▸ Written task
Put the lines starting with the one containing "Locate an element on the screen. Image" and going on through the one containing "center [208, 93]." into a Markdown table with the columns Row and Text. Skip blank lines and leave the pictures out.

▸ The input
★ ★ ★ ★ ★
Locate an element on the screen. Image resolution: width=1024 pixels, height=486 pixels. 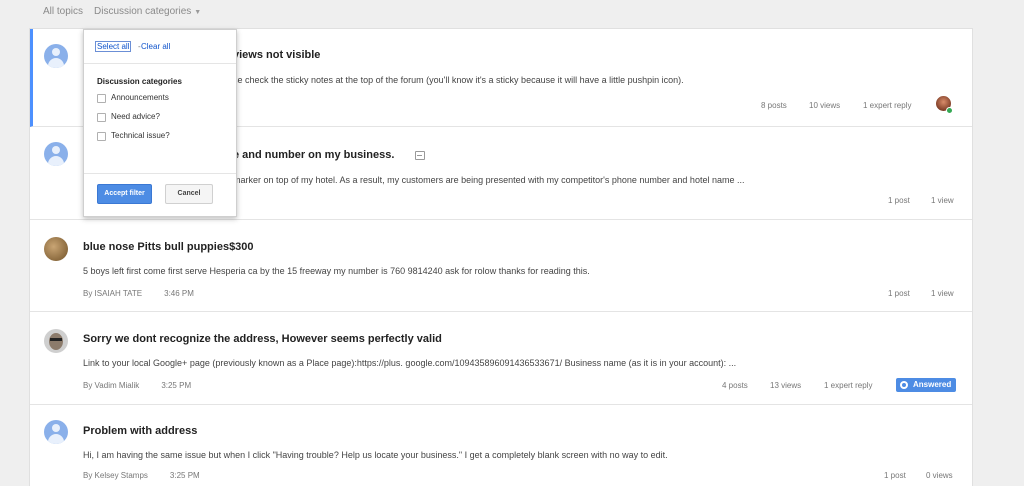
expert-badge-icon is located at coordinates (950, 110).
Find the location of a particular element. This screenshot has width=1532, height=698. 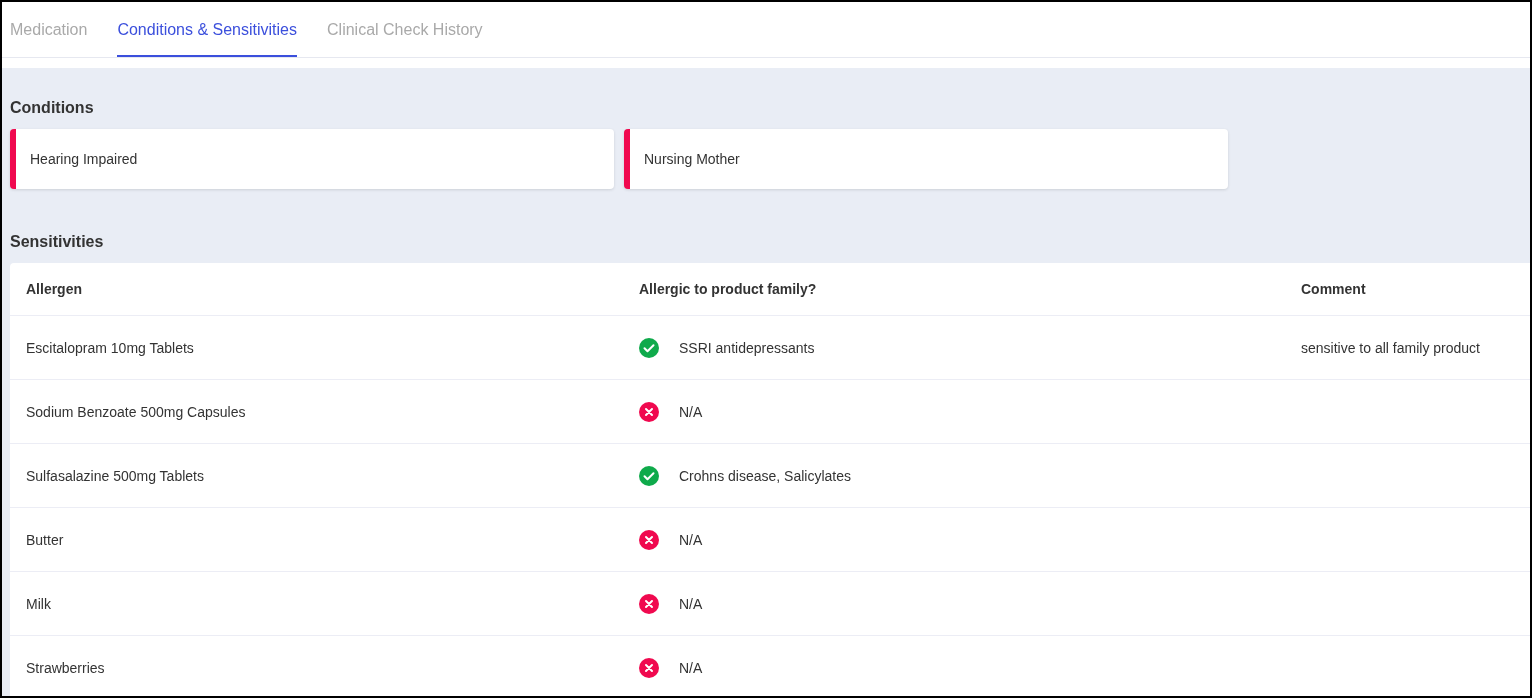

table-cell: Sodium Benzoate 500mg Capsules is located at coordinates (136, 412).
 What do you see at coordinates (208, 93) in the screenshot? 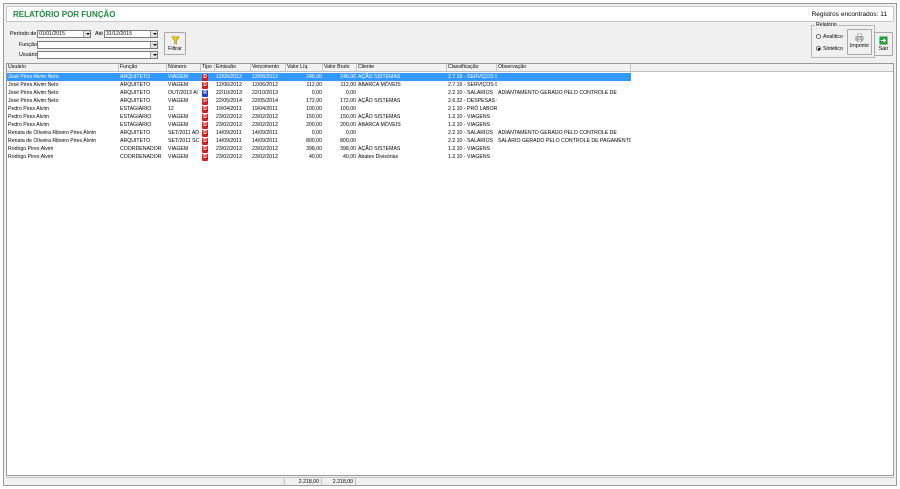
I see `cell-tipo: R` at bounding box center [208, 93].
★ ★ ★ ★ ★
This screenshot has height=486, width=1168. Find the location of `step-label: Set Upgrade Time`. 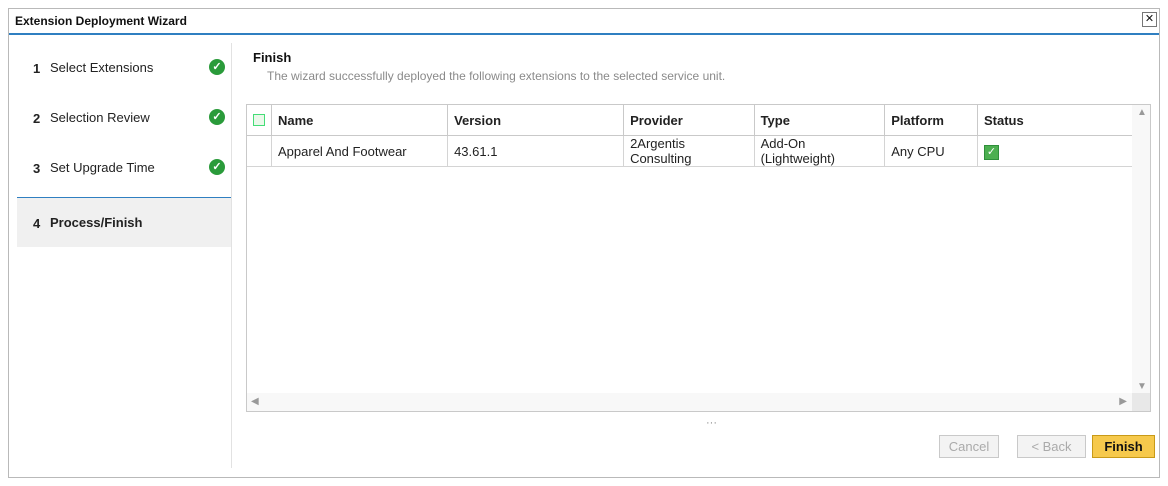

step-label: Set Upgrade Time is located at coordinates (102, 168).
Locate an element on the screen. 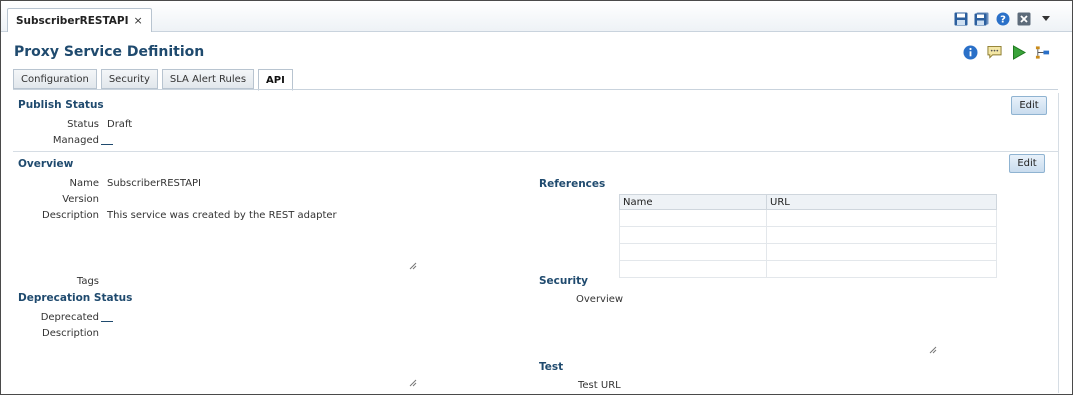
★ ★ ★ ★ ★
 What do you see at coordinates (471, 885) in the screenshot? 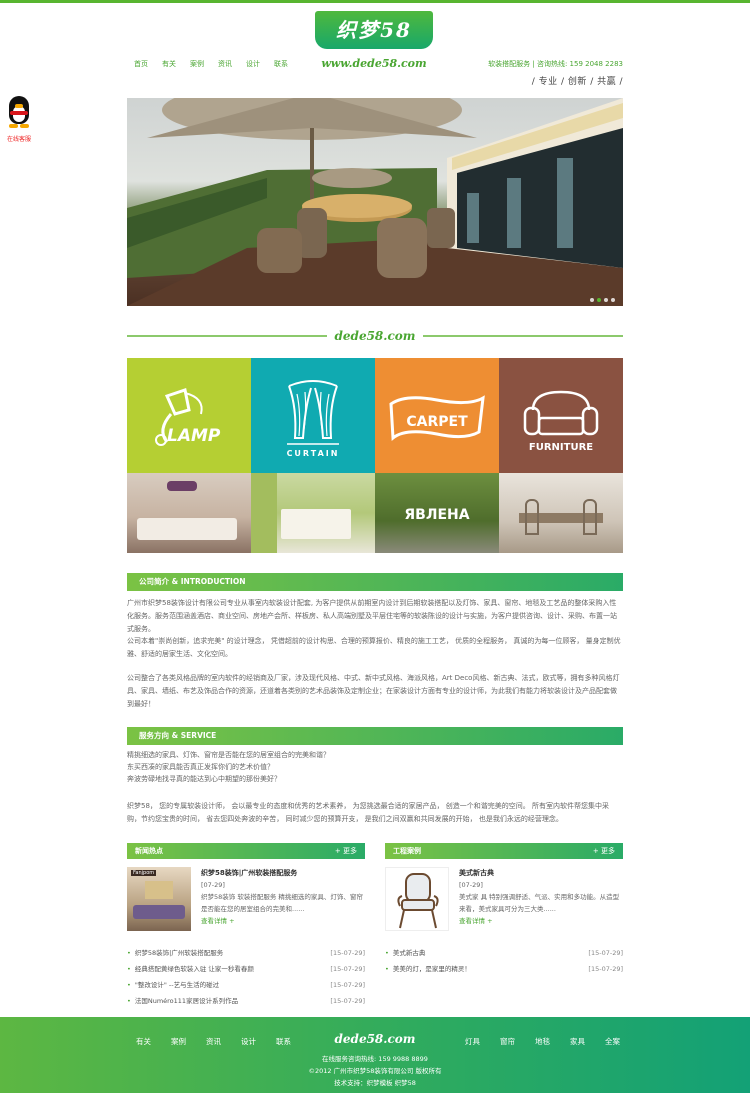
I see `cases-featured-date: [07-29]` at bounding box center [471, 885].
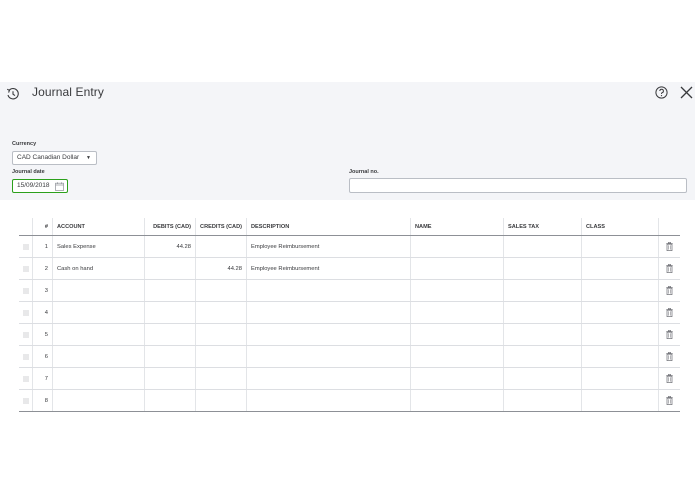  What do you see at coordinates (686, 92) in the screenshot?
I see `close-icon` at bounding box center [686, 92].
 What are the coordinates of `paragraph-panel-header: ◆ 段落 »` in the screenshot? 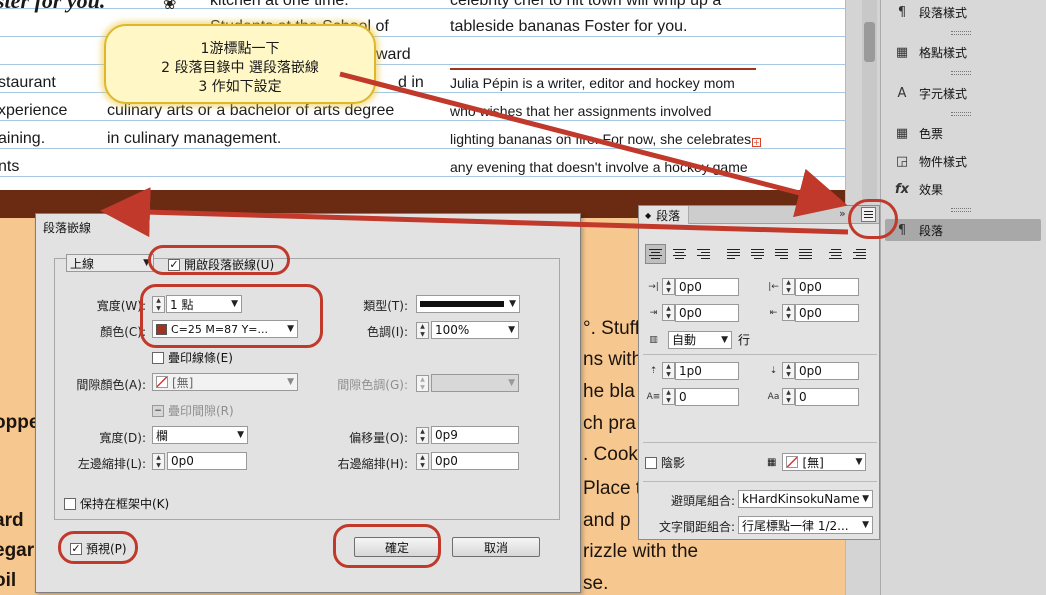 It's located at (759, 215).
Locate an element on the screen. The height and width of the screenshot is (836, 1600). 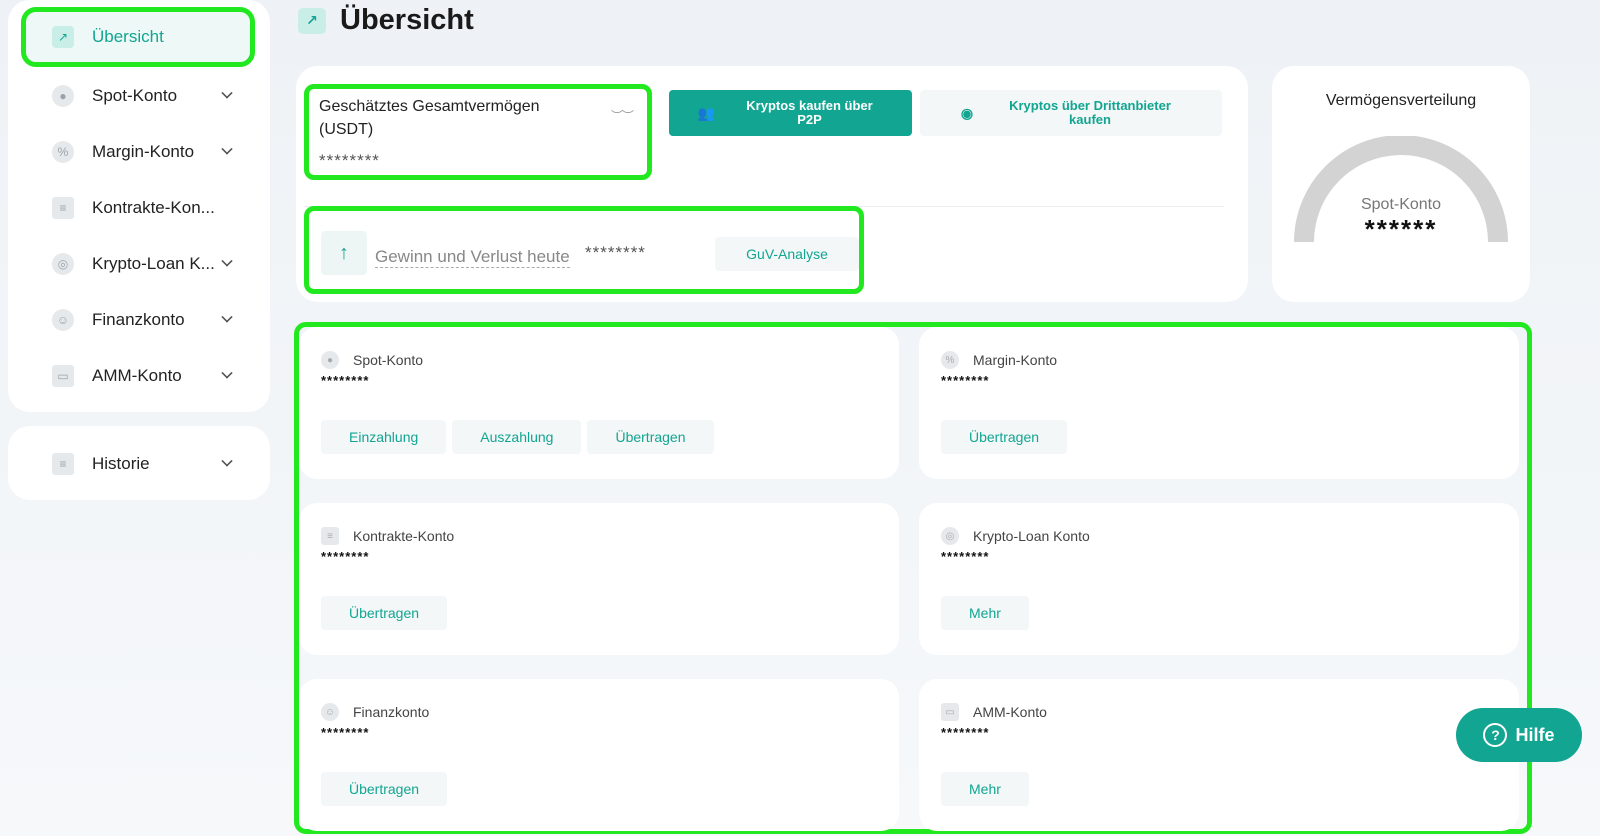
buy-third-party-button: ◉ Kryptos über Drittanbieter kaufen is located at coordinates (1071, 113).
★ ★ ★ ★ ★
▸ Solution below
| Row | Text |
|---|---|
| 1 | Locate an element on the screen. Image resolution: width=1024 pixels, height=486 pixels.  |
| 2 | expert-badge-icon is located at coordinates (950, 110). |
| 3 | Find the location of a particular element. This screenshot has width=1532, height=698.  |
| 4 | table-cell: Sodium Benzoate 500mg Capsules is located at coordinates (136, 412). |
| 5 |  What do you see at coordinates (208, 93) in the screenshot?  |
| 6 | I see `cell-tipo: R` at bounding box center [208, 93]. |